- **Stored data entries**:

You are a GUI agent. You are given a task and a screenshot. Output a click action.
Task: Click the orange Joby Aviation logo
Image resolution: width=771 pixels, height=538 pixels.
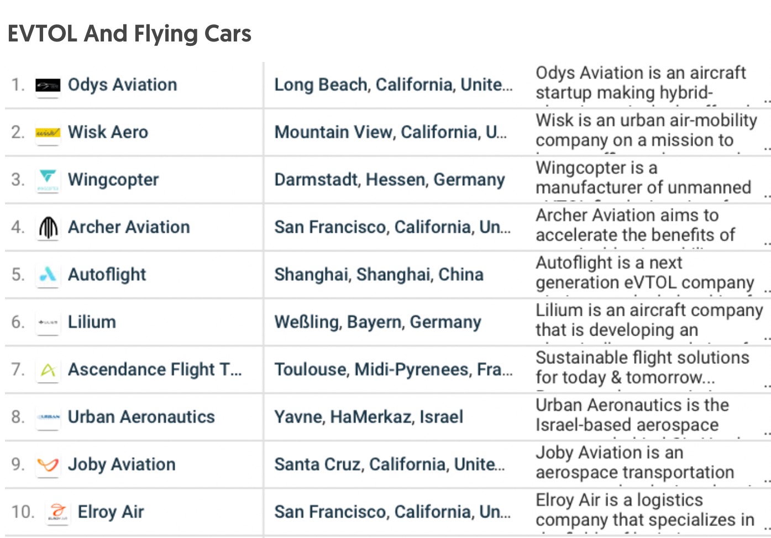[48, 464]
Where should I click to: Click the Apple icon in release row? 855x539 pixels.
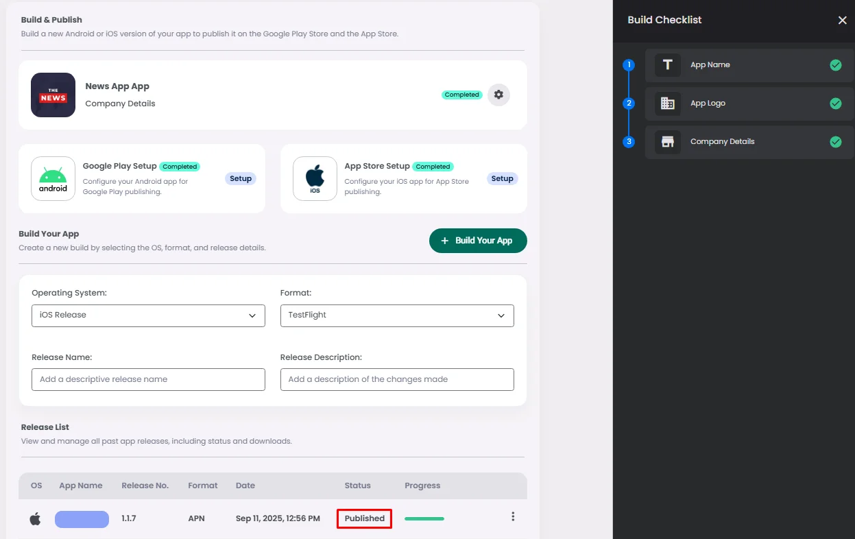click(35, 519)
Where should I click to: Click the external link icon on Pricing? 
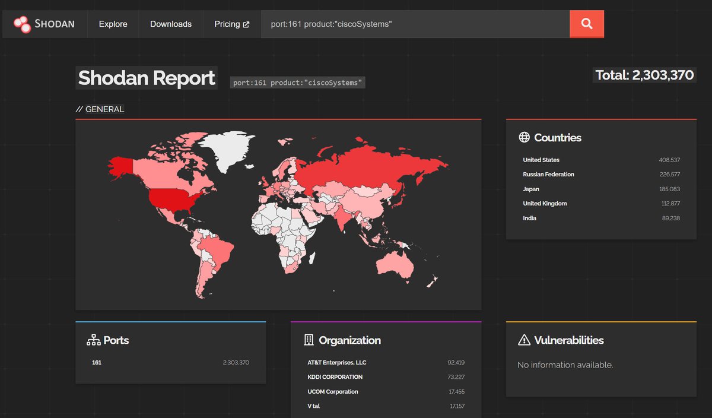(246, 24)
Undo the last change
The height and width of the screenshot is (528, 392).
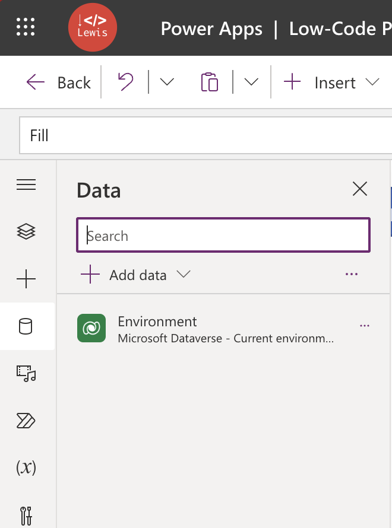pyautogui.click(x=125, y=82)
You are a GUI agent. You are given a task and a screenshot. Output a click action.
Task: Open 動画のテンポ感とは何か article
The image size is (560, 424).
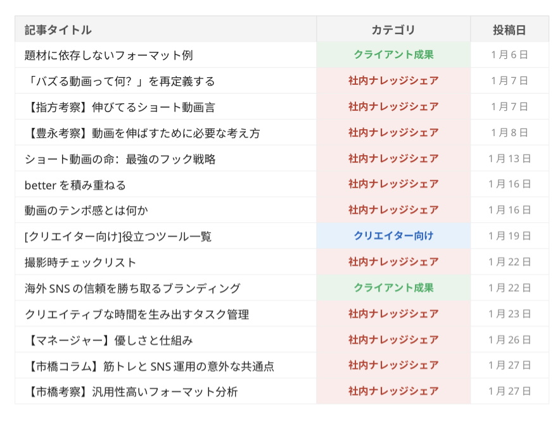click(86, 210)
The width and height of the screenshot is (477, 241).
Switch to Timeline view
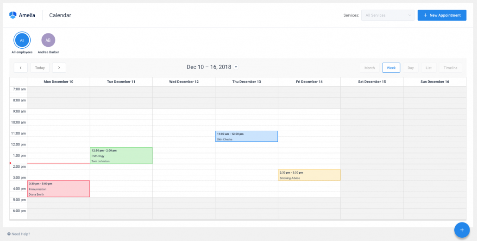(450, 68)
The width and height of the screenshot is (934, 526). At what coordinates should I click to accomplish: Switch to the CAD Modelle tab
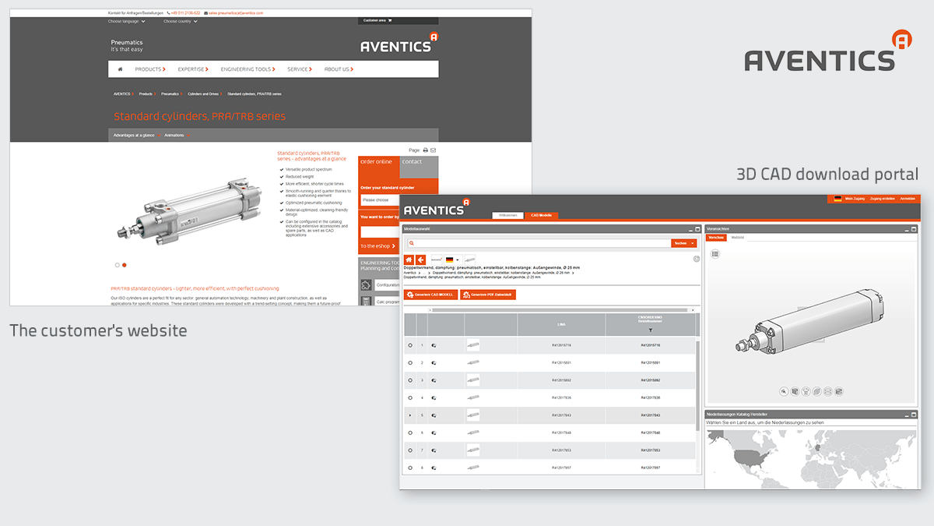(542, 214)
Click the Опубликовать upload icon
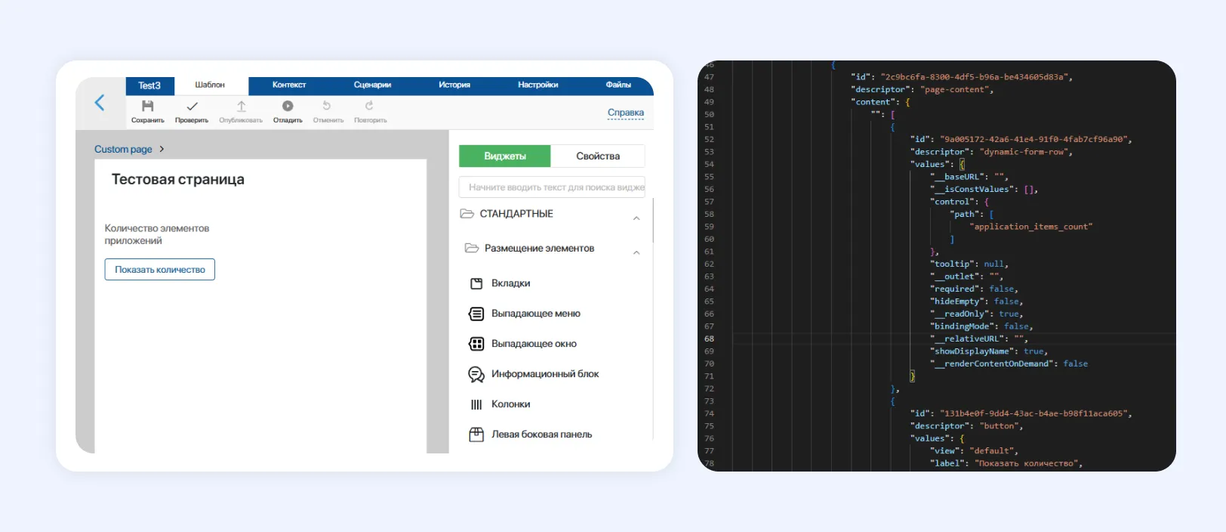Screen dimensions: 1226x532 click(x=241, y=107)
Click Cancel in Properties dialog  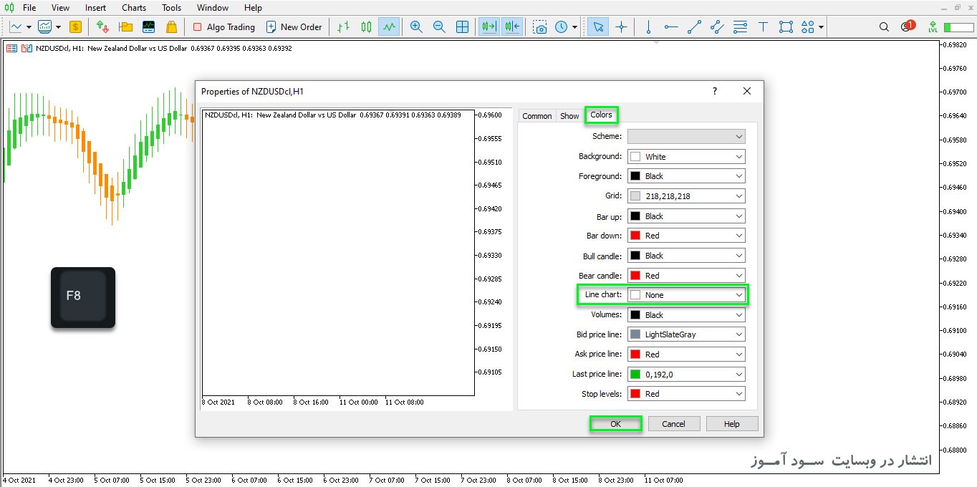pyautogui.click(x=673, y=424)
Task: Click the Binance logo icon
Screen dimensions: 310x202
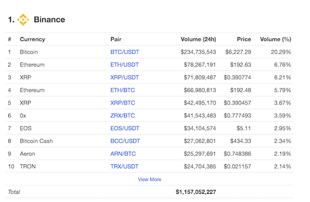Action: point(23,20)
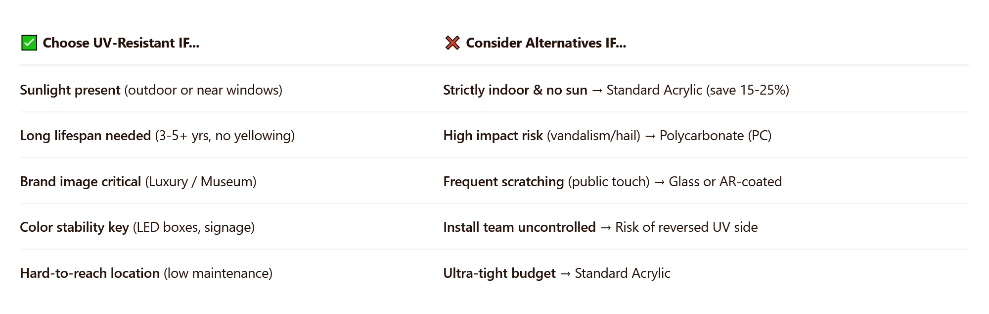Select the 'Consider Alternatives IF...' heading
The image size is (989, 314).
tap(546, 43)
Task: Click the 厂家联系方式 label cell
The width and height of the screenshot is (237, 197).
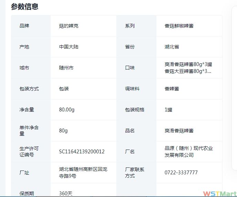Action: (135, 173)
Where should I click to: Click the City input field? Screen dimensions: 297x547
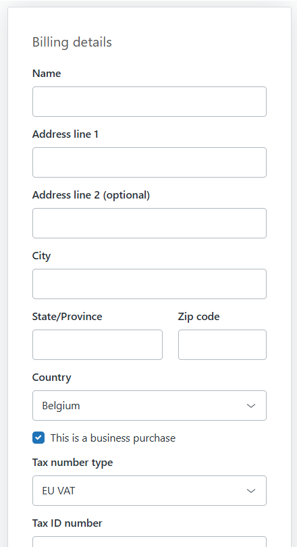click(149, 284)
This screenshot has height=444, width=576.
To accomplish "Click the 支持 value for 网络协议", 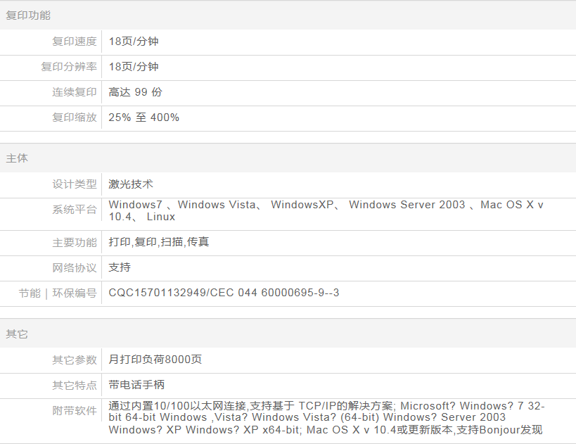I will tap(120, 267).
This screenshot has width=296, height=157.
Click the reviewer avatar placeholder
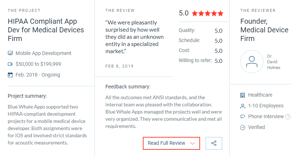pyautogui.click(x=252, y=62)
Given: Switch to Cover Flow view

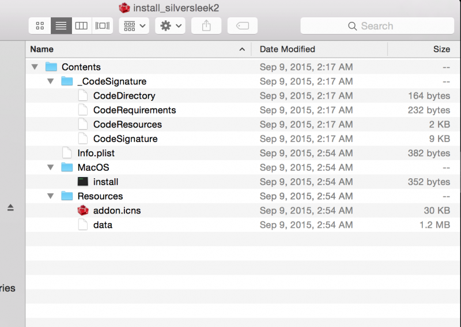Looking at the screenshot, I should pos(103,25).
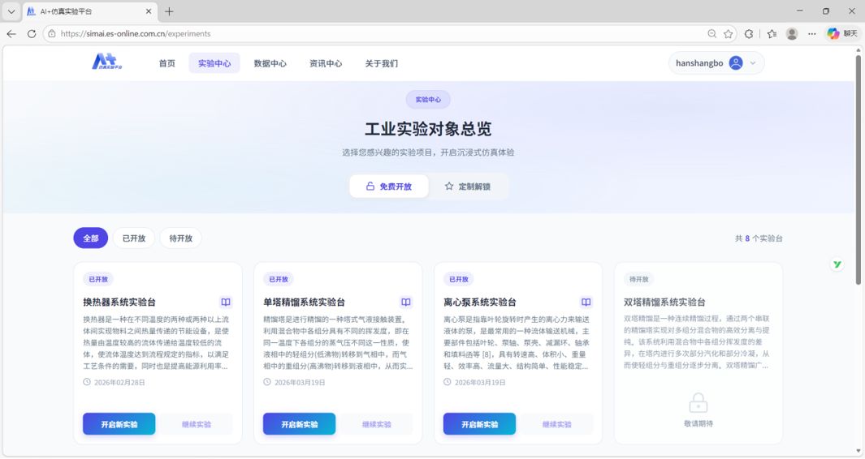The width and height of the screenshot is (865, 459).
Task: Open browser settings and more menu
Action: tap(811, 33)
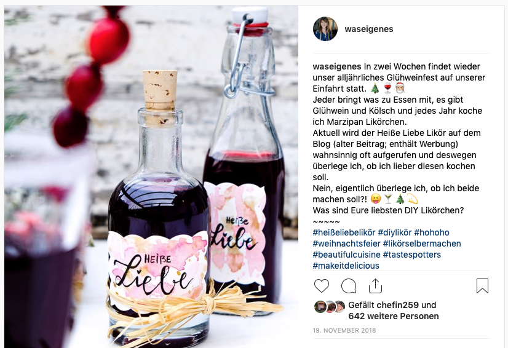Open the #weihnachtsfeier hashtag
Screen dimensions: 508x348
[x=347, y=243]
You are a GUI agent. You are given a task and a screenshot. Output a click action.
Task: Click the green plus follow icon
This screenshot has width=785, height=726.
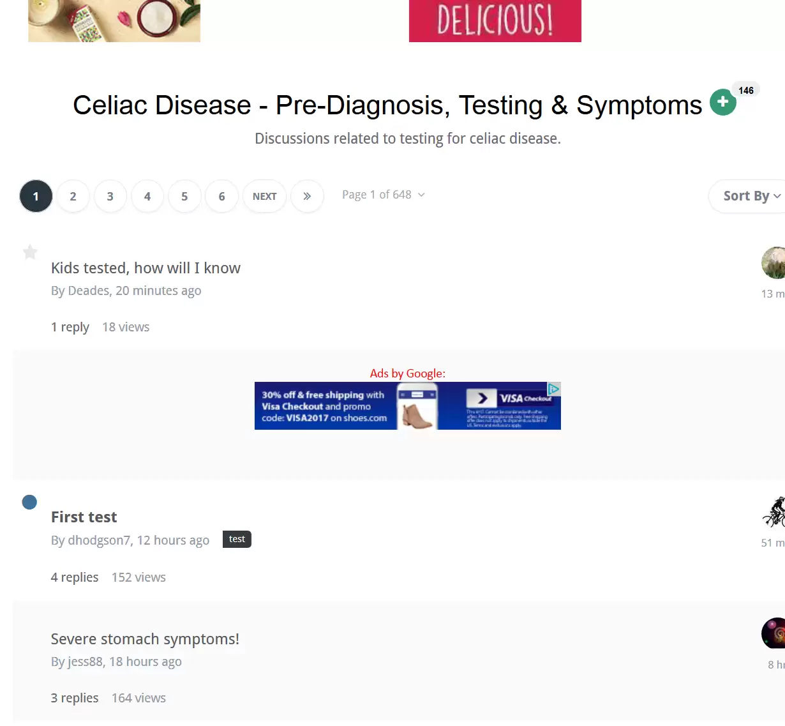[x=722, y=102]
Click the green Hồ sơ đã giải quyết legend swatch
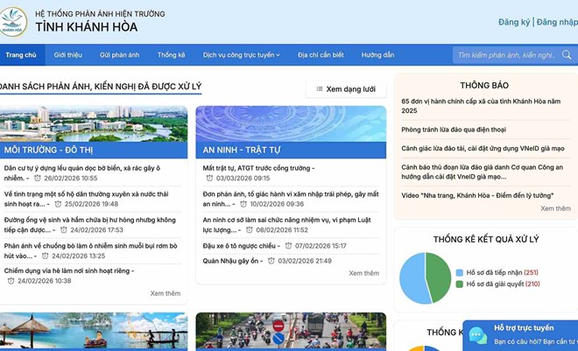 coord(460,284)
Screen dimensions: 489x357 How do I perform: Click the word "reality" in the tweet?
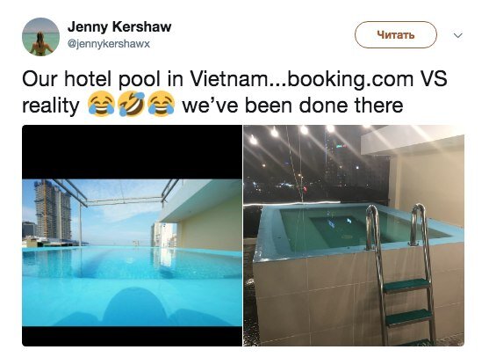click(x=51, y=106)
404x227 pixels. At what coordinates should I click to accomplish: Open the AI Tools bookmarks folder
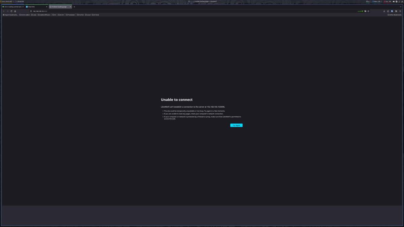click(96, 15)
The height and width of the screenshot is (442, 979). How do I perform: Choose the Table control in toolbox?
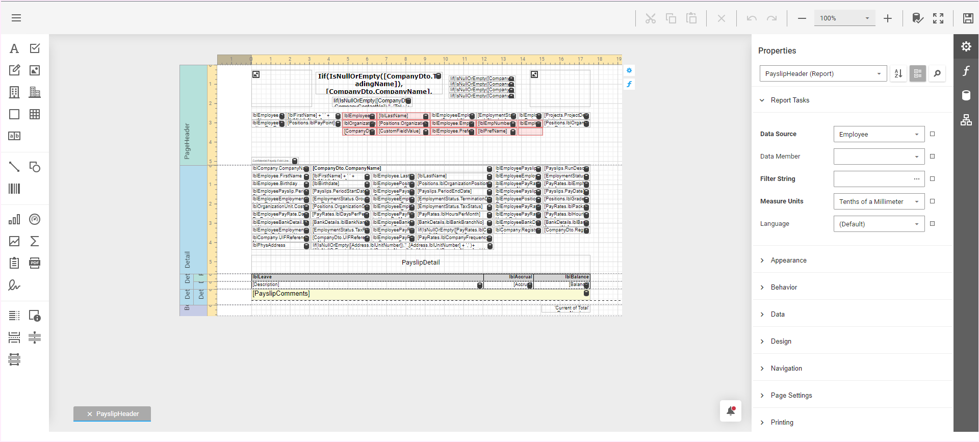point(35,114)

- **Task brief**: Across the entries above, tally every line that includes the string "logo", then state only the count.

- **Solution to this problem**: 2